### BRIEF
Every line from the one with "How do I perform: Click the gray" through the end of the entries below must be retyped exactly, and only those lines. The pictures are not part of the copy.

### RECORDS
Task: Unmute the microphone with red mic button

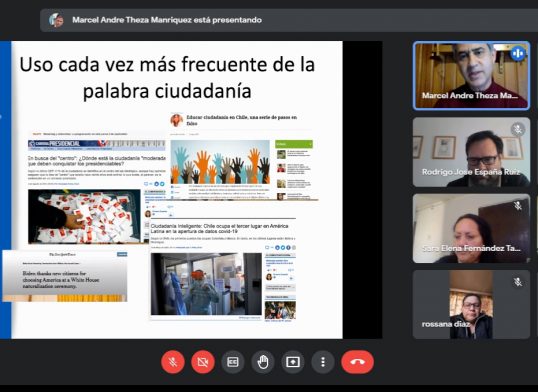Action: click(173, 362)
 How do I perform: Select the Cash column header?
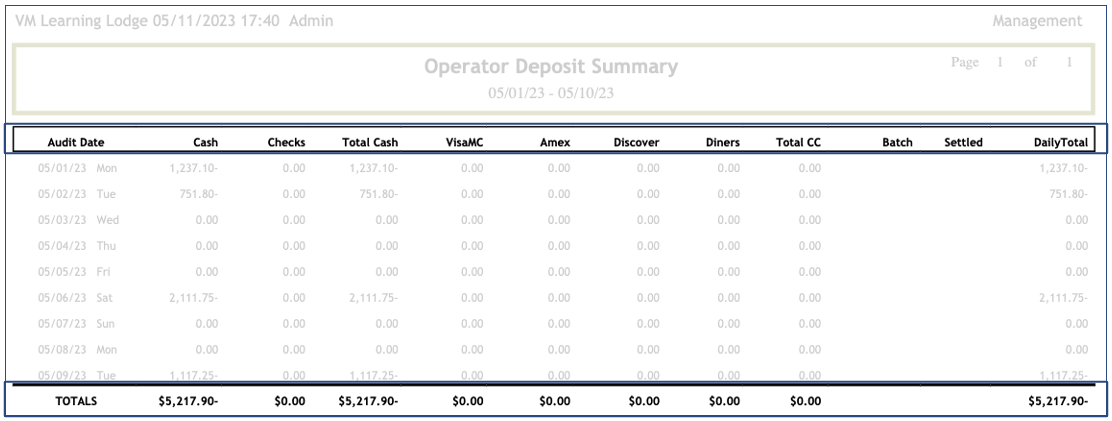coord(205,142)
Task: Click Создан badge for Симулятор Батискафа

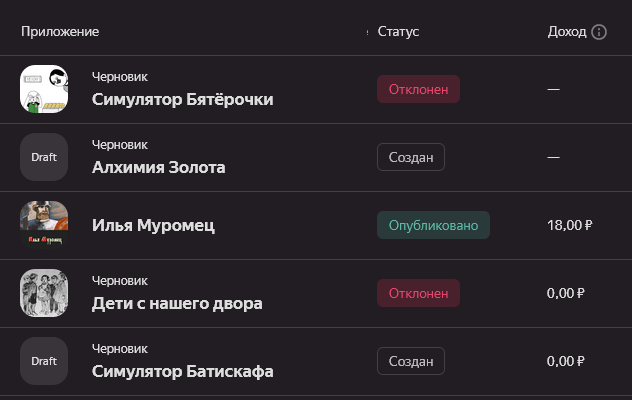Action: [x=410, y=361]
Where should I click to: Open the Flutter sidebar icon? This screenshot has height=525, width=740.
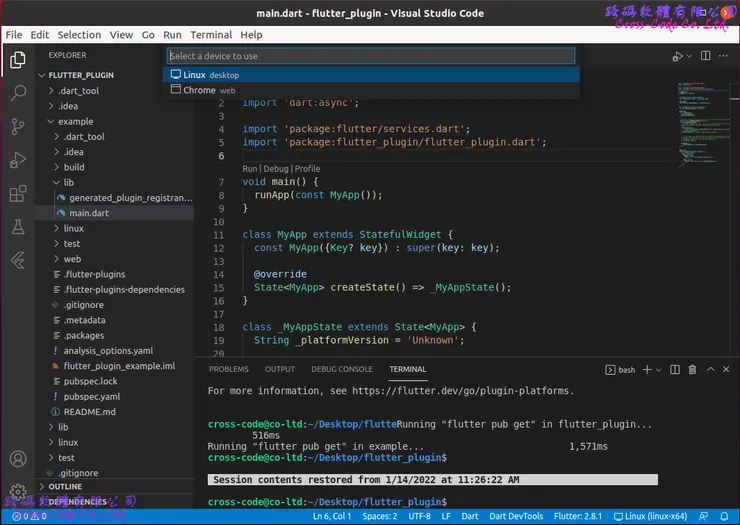coord(17,260)
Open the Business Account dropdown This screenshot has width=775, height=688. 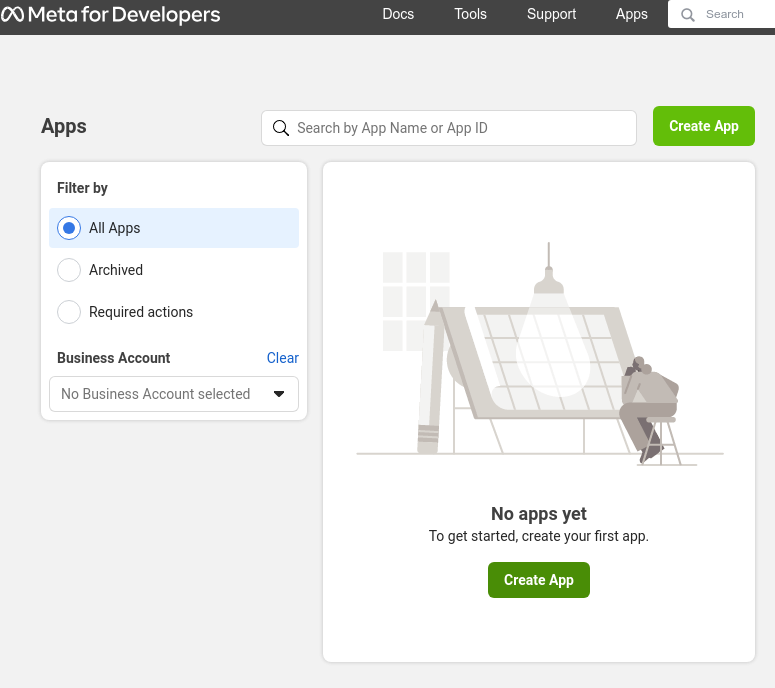coord(174,394)
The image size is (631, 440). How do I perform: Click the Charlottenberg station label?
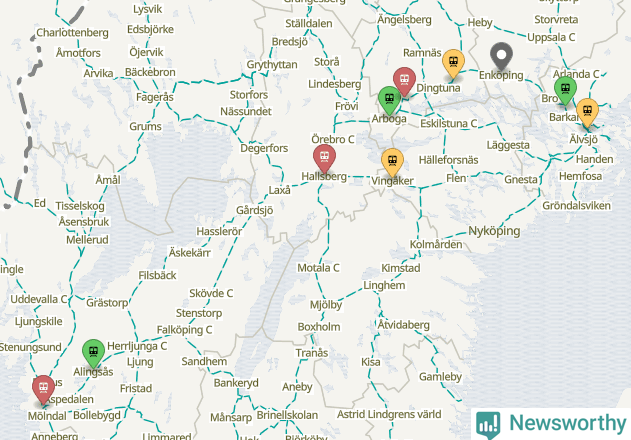pyautogui.click(x=72, y=33)
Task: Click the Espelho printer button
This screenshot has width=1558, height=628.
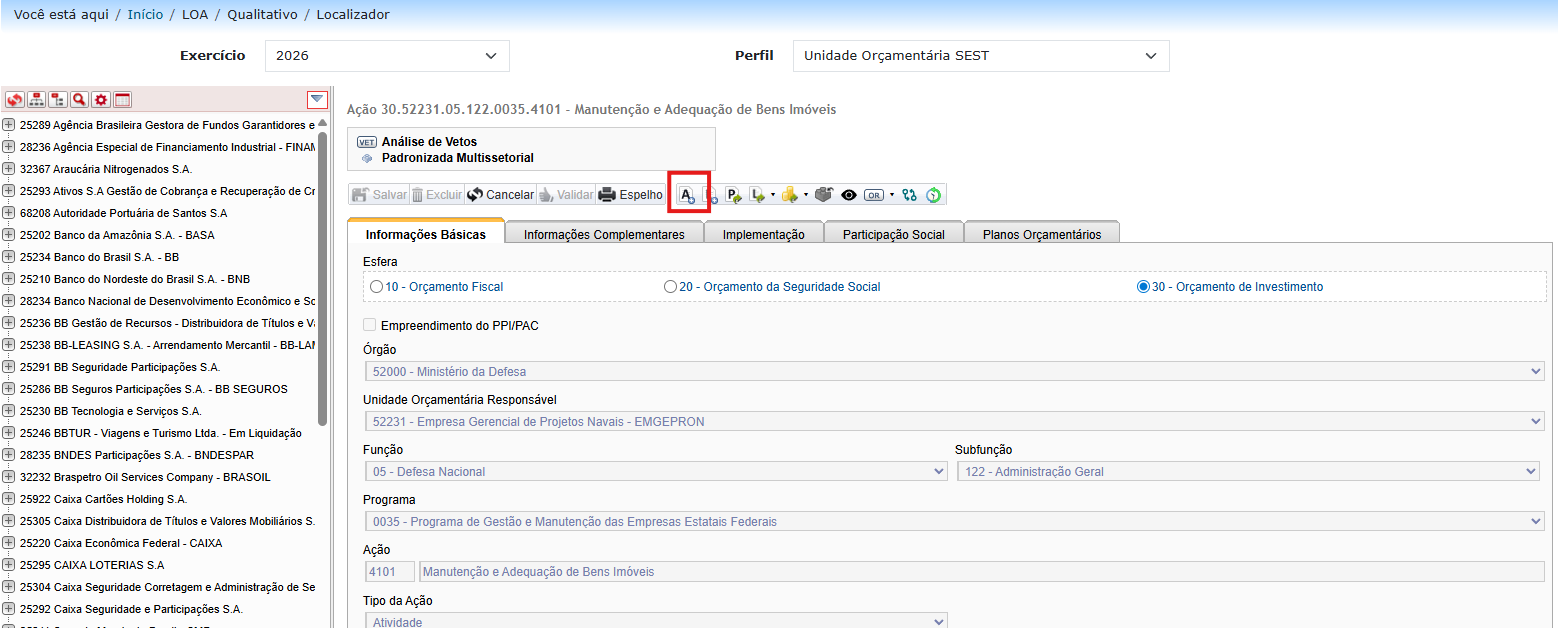Action: point(630,195)
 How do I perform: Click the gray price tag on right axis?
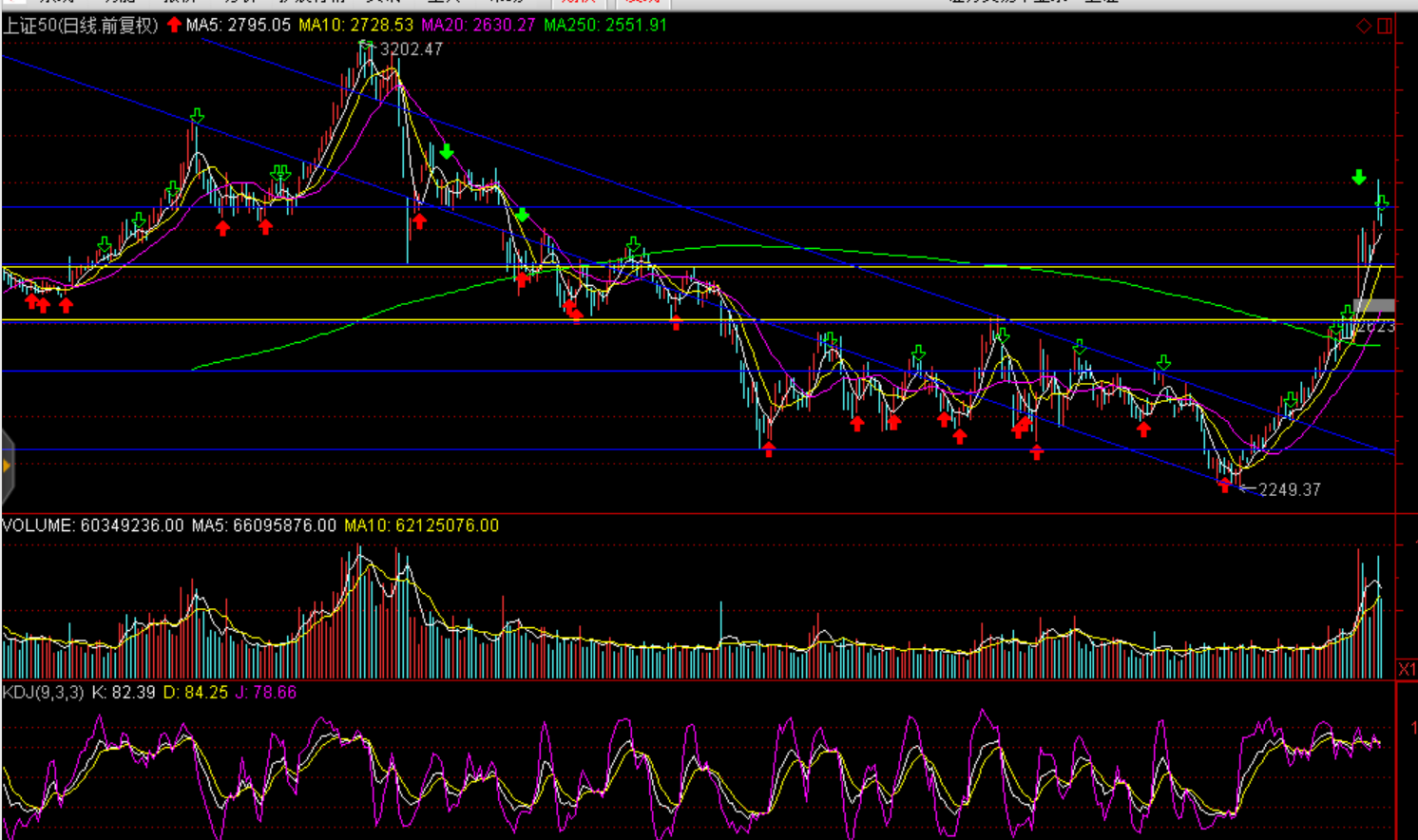pyautogui.click(x=1374, y=306)
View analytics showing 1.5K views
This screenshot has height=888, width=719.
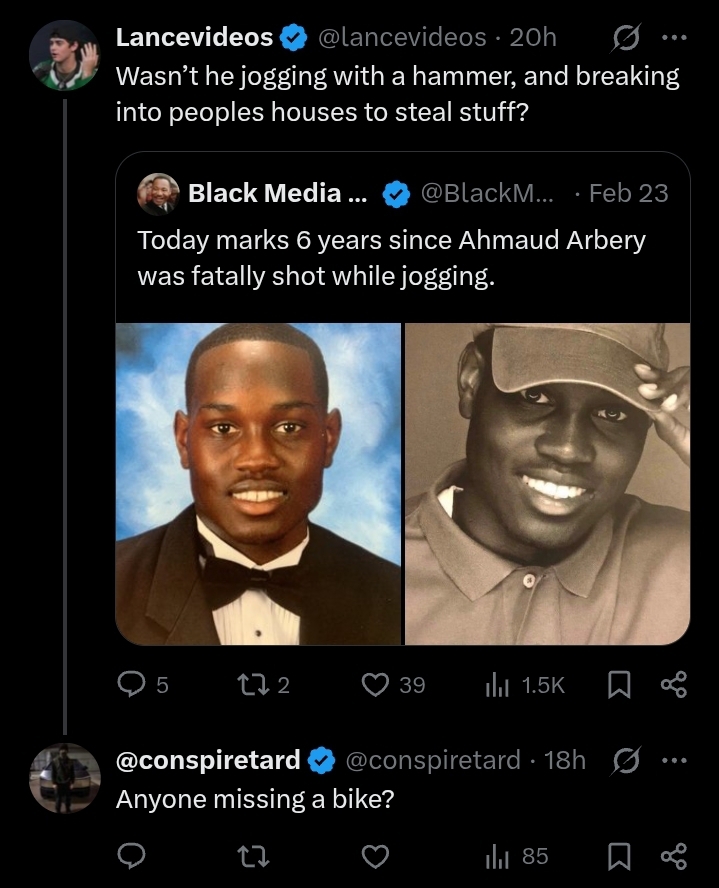pyautogui.click(x=525, y=684)
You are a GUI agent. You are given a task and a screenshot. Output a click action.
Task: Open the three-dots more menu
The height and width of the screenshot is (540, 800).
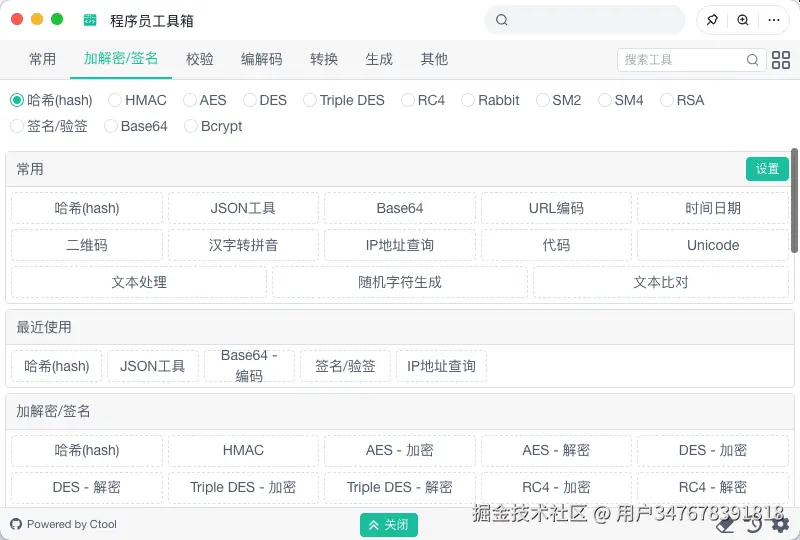(x=773, y=20)
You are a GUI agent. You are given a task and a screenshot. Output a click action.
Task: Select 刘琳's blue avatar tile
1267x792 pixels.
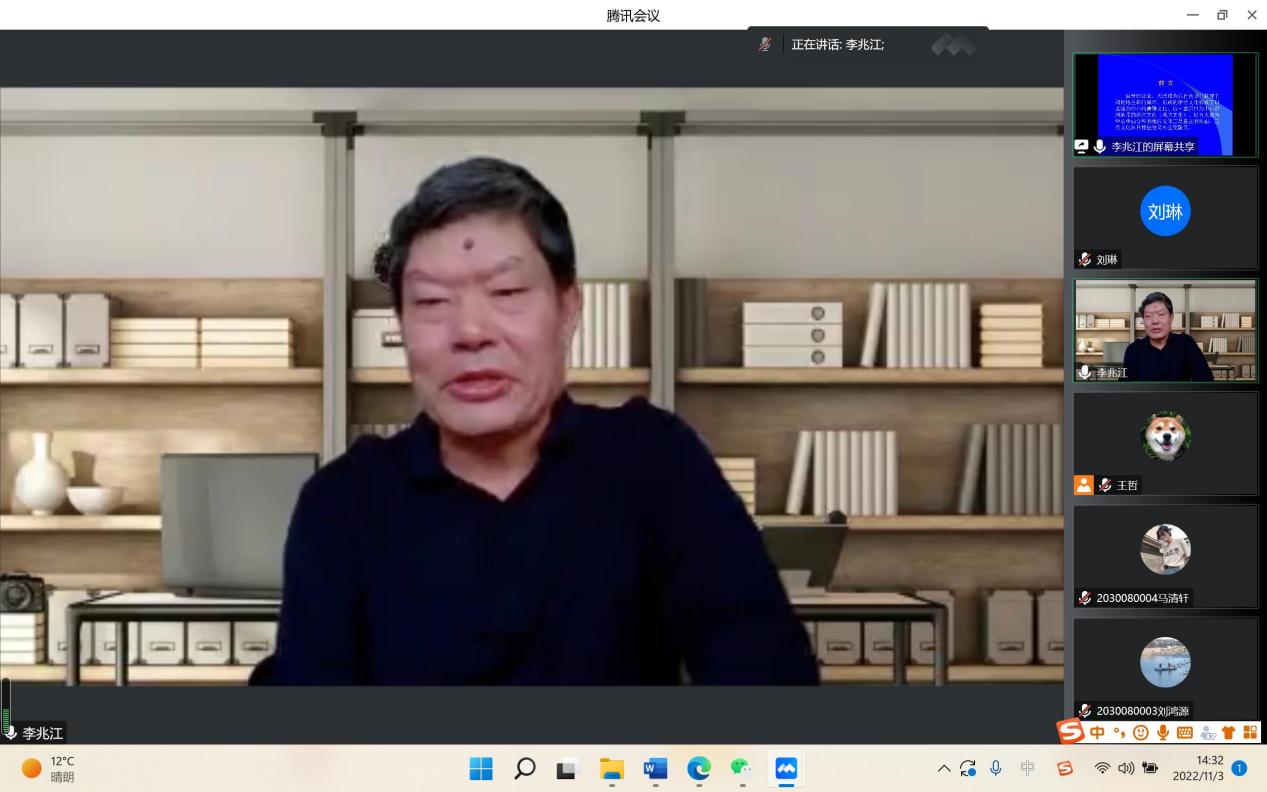pos(1165,211)
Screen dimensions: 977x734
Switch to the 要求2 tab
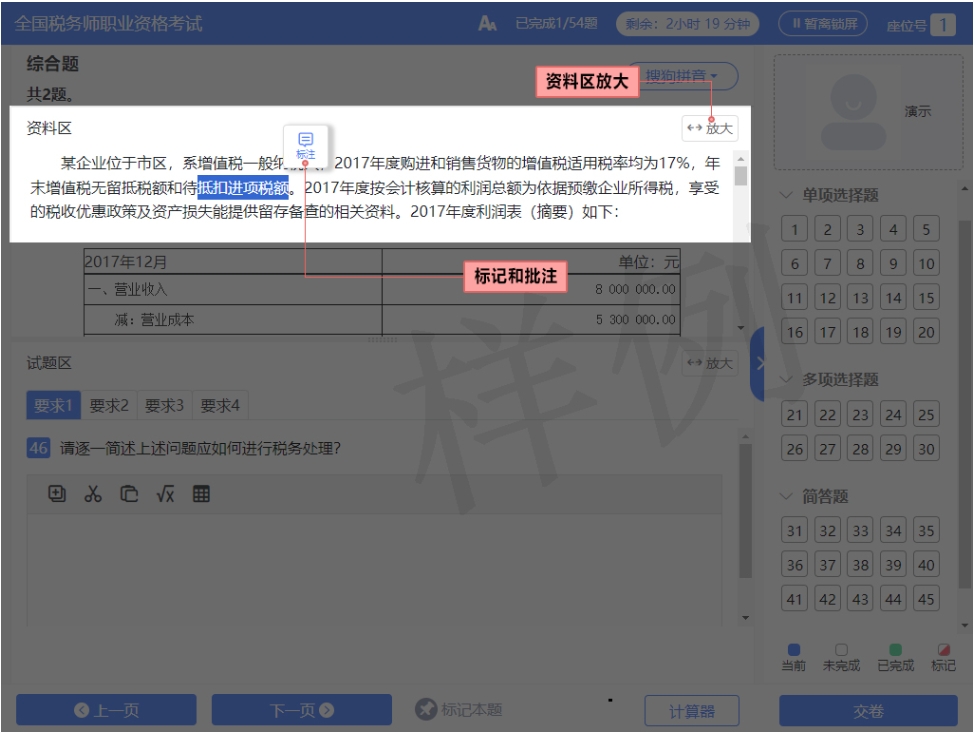109,406
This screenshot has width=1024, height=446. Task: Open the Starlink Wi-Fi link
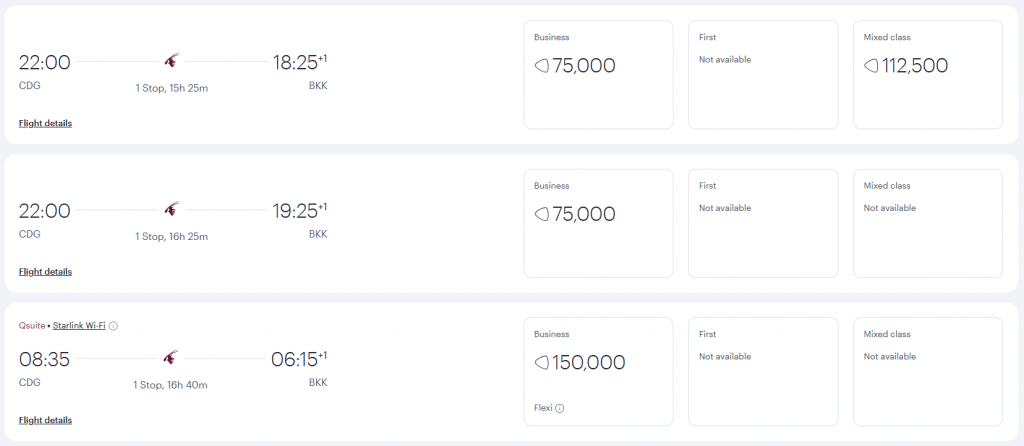tap(79, 325)
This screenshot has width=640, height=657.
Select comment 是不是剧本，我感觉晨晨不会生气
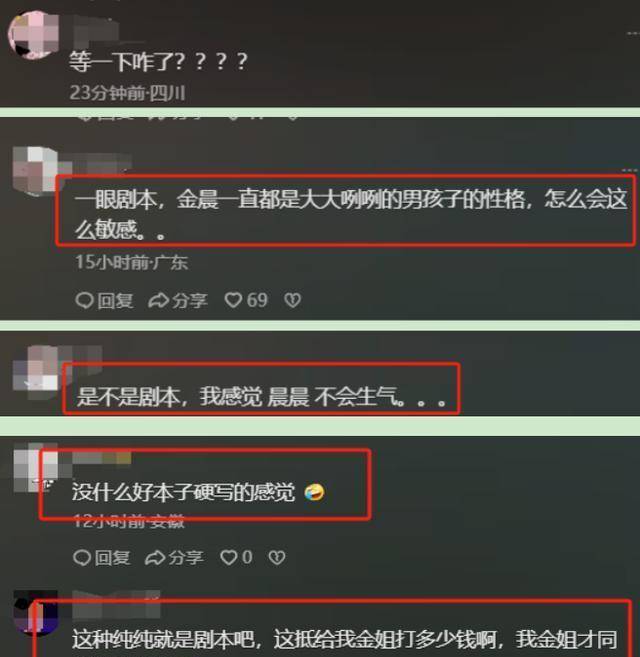(261, 396)
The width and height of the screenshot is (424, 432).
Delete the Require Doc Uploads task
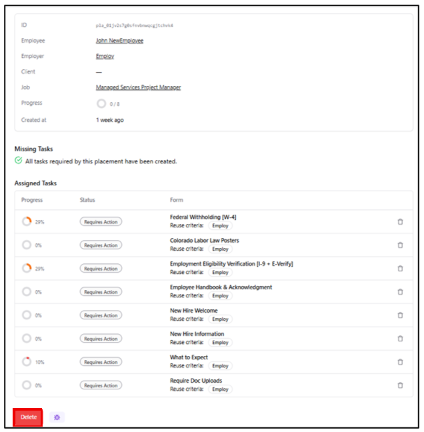400,385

### OUTPUT FOR THIS EXERCISE
 How do I perform: Click the gray price tag on right axis?
pyautogui.click(x=1374, y=306)
View analytics showing 1.5K views
This screenshot has height=888, width=719.
pyautogui.click(x=525, y=684)
You are a GUI agent. You are given a task and a screenshot. Output a click action.
Task: Open the three-dots more menu
The height and width of the screenshot is (540, 800).
(x=773, y=20)
You are a GUI agent. You are given a task and a screenshot. Output a click action.
Task: Select 刘琳's blue avatar tile
1267x792 pixels.
pos(1165,211)
Screen dimensions: 977x734
Switch to the 要求2 tab
109,406
This screenshot has width=1024, height=446. Task: Open the Starlink Wi-Fi link
tap(79, 325)
This screenshot has width=640, height=657.
Select comment 是不是剧本，我感觉晨晨不会生气
(261, 396)
The width and height of the screenshot is (424, 432).
Delete the Require Doc Uploads task
400,385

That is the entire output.